In questo studio abbiamo anche notato una presenza maggiore di microplastiche in relazione alla più scarsa qualità seminale, che però necessita di ulteriori e successivi approfondimenti, cosa che faremo con un progetto appena finanziatoci dal Ministero della Salute. Appena ad aprile 2024 abbiamo pubblicato in preprint (6) un ulteriore studio che individua per la prima volta in 14 donne su 18 sottoposte a fecondazione assistita la presenza di microplastiche nei loro fluidi follicolari, completando le valutazioni su apparato urogenitale maschile e femminile e anche qui abbiamo osservato una correlazione fra concentrazione di microplastiche e parametri di ridotta funzionalità ovarica. Sta di fatto che le stesse microplastiche fanno da cavallo di Troia per altri tipi di contaminanti ambientali (diossine, policlorobifenili, ftalati, bisfenoli, metalli pesanti), che legandosi ad esse procurano ulteriori danni all’interno agli organi riproduttivi, particolarmente sensibili agli inquinanti chimici. Al momento gli effetti delle microplastiche e nanoplastiche sono stati studiati in particolare su cellule in coltura, oltre che su pesci e topi e comunque hanno dimostrato di indurre, stress ossidativo, processi infiammatori e altri danni.

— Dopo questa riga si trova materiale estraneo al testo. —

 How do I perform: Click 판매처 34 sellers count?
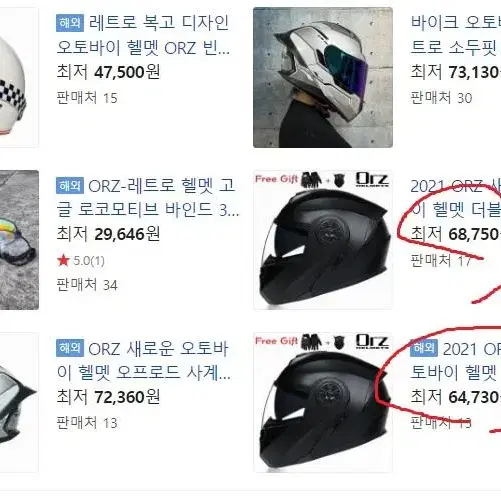click(87, 285)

Negli ultimi 50 anni riduzione del 51.6% degli spermatozoi

Sta di fatto che il ritrovamento di queste microparticelle di plastica, in una matrice così sensibile per la conservazione e l’integrità del nostro patrimonio trasmissibile, non è certo una bella notizia per un “maschio in declino”. Diversi studi negli ultimi decenni rilevano, tra il 1973 e il 2018, una riduzione del 51.6% del numero degli spermatozoi a livello globale. Dato ancor più preoccupante se l’accelerazione del fenomeno è attribuibile agli ultimi 20 anni, in particolare nei Paesi del Sud del mondo (Brasile, Nigeria, India, Cina) dove i tassi di inquinamento sono cresciuti in maniera esponenziale al pari degli elevati tassi di “sviluppo”, evidentemente “non” sostenibile, di queste aree del Pianeta. La Plasticemia, una nuova forma pandemica Infatti, oltre agli stili di vita, gli effetti degli inquinanti chimici e fisici sempre più rappresentano la più importante minaccia alla salute pubblica e il drammatico declino della qualità spermatica, rappresenta lo specchio più fedele e misurabile di quanto le attività umane impattano negativamente sulla salute globale di tutte le specie viventi. In questo scenario, l’invasione sempre più documentata anche delle sostanze plastiche, i danni riproduttivi documentati in modelli animali (pesci e topi) e la facile riproducibilità degli stessi nell’uomo, che configurano una minaccia alla specie umana nella sua essenza, fa ragionevolmente pensare a una nuova forma pandemica silente, ma potenzialmente letale, di origine ambientale, che possiamo identificare con il termine di Plasticemia.